Pool.com, a leading provider of Web domain name backordering services, today announced a new “Open Listing Service” (OLS) to provide ICANN-accredited registrars of any size and any registrant the opportunity to sell or buy domains for the highest value and with the best rights protection in a competitive, open-market, open-architecture environment. The OLS is a technology platform and set of market services that support the resale, auctioning and re-registration of domain name addresses.
“We are moving from solely being a customer-facing backordering services company to one providing an open, back-end technology platform,” said Taryn Naidu, general manager, Pool.com. “We are offering registrars of any size a centralized location to list their domains for sale and the ability to develop their own, unique interface for their customers.”
The OLS breaks new ground in the vibrant backordering business. But not only does the new service meet the needs of an increasingly sophisticated market, it is in sharp contrast to proprietary solutions likely to be offered by the largest registrars.
“When Network Solutions announced a month ago it would retain expired domain names and not release them into the open market, it sought to impose a system that will unfairly extend the value of the near-monopoly it enjoys over ‘.com’ addresses,” Naidu said. Network Solutions is owned in part by VeriSign, the sole ICANN-appointed registry for the “.com” top level domain (TLD) address.
The OLS is designed to maximize domain name holder value, while encouraging similar levels of rights protection and transparency afforded by practices such as the Redemption Grace Period and Uniform Domain Name Dispute Resolution Process instituted over the years by ICANN and such groups as WIPO, the World Intellectual Property Organization.
From a legal standpoint, the news from Network Solutions is another attempt by VeriSign and its affiliates to undermine a free market.
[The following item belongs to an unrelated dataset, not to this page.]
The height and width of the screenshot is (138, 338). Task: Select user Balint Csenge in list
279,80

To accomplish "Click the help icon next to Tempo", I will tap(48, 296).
The unilateral change in policy was one of a number of reasons Pool.com, along with 99 other plaintiffs, sued VeriSign last month for damages in excess of $150 million.
The lawsuit and the launch of the Pool.com OLS are separate matters moving down the same path, said Naidu. “If ICANN had said ‘no’ as it should have to VeriSign’s anti-competitive actions, the suit would not be necessary. But, in fact, on September 21, the organization issued an advisory that seemed to endorse the move.” Naidu based his opinion on ICANN saying that Network Solutions needed only to modify its registrant agreement to qualify as consent required.
In contrast, the Pool.com OLS builds back in consumer protections that the Network Solutions’ plan will eliminate.
“Right now, there is a redemption grace period (RGP) that gives trademark and TLD rights holders the opportunity to maintain a Web address that may expire,” Naidu said. “The Pool.com OLS will encourage participating registrars to commit to a 30-day hold on re-sale and thereby emulate the protections afforded by the RGP.”
Naidu added that such an approach respects the trademark and copyright laws that could be undercut by the Network Solutions proposal.
Pool.com is currently in discussion with a number of registrars who recognize the value of an open alternative. The company said that as registrars join the OLS, it will generate the kind of productive network effect seen on the Internet itself.
“A monopoly position cannot withstand the power of innovation,” Naidu said. “The OLS gives every registrar the opportunity to deliver real value for its customers and its shareholders without any loss of control.”